I probably have seen all until about 2007, when I started to lose interest since it didn't cover field theories. Maybe you can point me to a more recent paper where I can find a set of assumptions that covers causal fields.

No, I can't do that. But you are arguing that there is important difference between "locality" in Bell sense and "causal locality" of field model. Here:

Thus causal locality and Bell locality are two essentially different concepts.

So I can point you to older Eberhard paper that is using different locality assumption for derivation of inequality. But this derivation of inequality relies on detection efficiency model that is particle based so it can't be applied to field model straight away.

 

[stevendaryl]

No, I can't do that. But you are arguing that there is important difference between "locality" in Bell sense and "causal locality" of field model.

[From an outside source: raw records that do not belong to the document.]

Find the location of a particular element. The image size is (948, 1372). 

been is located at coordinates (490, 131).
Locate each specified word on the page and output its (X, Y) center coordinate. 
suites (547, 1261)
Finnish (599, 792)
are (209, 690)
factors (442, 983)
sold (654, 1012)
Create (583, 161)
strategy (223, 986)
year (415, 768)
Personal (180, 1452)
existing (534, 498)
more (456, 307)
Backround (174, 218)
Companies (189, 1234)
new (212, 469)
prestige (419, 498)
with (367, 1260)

As I said, I think Bell's notion of locality is the assumption that probability distributions factor as follows:

$P(A \wedge B | \lambda, \alpha, \beta) = P(A|\lambda, \alpha) P(B|\lambda, \beta)$

where $A$ is some yes/no measurement at one location, $B$ is some yes/no measurement at another location, $\alpha$ is the state, or situation, at the first location, $\beta$ is the state, or situation at the second location, and $\lambda$ is state information shared by both measurements. This factorizability assumption isn't the same thing as Einstein causality (or signal locality), because QM is not factorable in Bell's sense, but satisfies Einstein causality (no FTL signals).

 

[wle]

As I said, I think Bell's notion of locality is the assumption that probability distributions factor as follows:

$P(A \wedge B | \lambda, \alpha, \beta) = P(A|\lambda, \alpha) P(B|\lambda, \beta)$

where $A$ is some yes/no measurement at one location, $B$ is some yes/no measurement at another location, $\alpha$ is the state, or situation, at the first location, $\beta$ is the state, or situation at the second location, and $\lambda$ is state information shared by both measurements.

If you're following Bell then, strictly speaking, the definition of locality he works with is what I quoted in my previous post. In your notation: that, given sufficiently specified information $\lambda$ in a suitable part of the past light cone of (e.g.) $A$, knowledge of $B$ and $\beta$ should be redundant for making predictions about $A$, or $$P(A \mid B, \alpha, \beta, \lambda) = P(A \mid \alpha, \lambda) \,.$$ The factorisation condition you wrote follows from this and the definition of conditional probability: $$\begin{eqnarray*}
P(A, B \mid \alpha, \beta, \lambda) &=& P(A \mid B, \alpha, \beta, \lambda) P(B \mid \alpha, \beta, \lambda) \\
&=& P(A \mid \alpha, \lambda) P(B \mid \beta, \lambda) \,.
\end{eqnarray*}$$

 

[zonde]

As I said, I think Bell's notion of locality is the assumption that probability distributions factor as follows

Yes (also wle made a good point)

This factorizability assumption isn't the same thing as Einstein causality (or signal locality), because QM is not factorable in Bell's sense, but satisfies Einstein causality (no FTL signals).

There is distinction between "can't be used to produce FTL signals" and "do not need FTL signals to explain phenomena".
As I understand you define "Einstein causality" as the former. But I don't see much point in such a utilitarian definition.

 

[stevendaryl]

Yes (also wle made a good point)

There is distinction between "can't be used to produce FTL signals" and "do not need FTL signals to explain phenomena".
As I understand you define "Einstein causality" as the former. But I don't see much point in such a utilitarian definition.

Well, to me the fact that QM nonlocality can't be used to send signals is pretty important. I'm not exactly sure what it means, but my feeling is that if there were truly something faster-than-light going on, there should be a way to expose it to experiment.

 

[zonde]

Well, to me the fact that QM nonlocality can't be used to send signals is pretty important. I'm not exactly sure what it means, but my feeling is that if there were truly something faster-than-light going on, there should be a way to expose it to experiment.

Being skeptical is important part of doing science.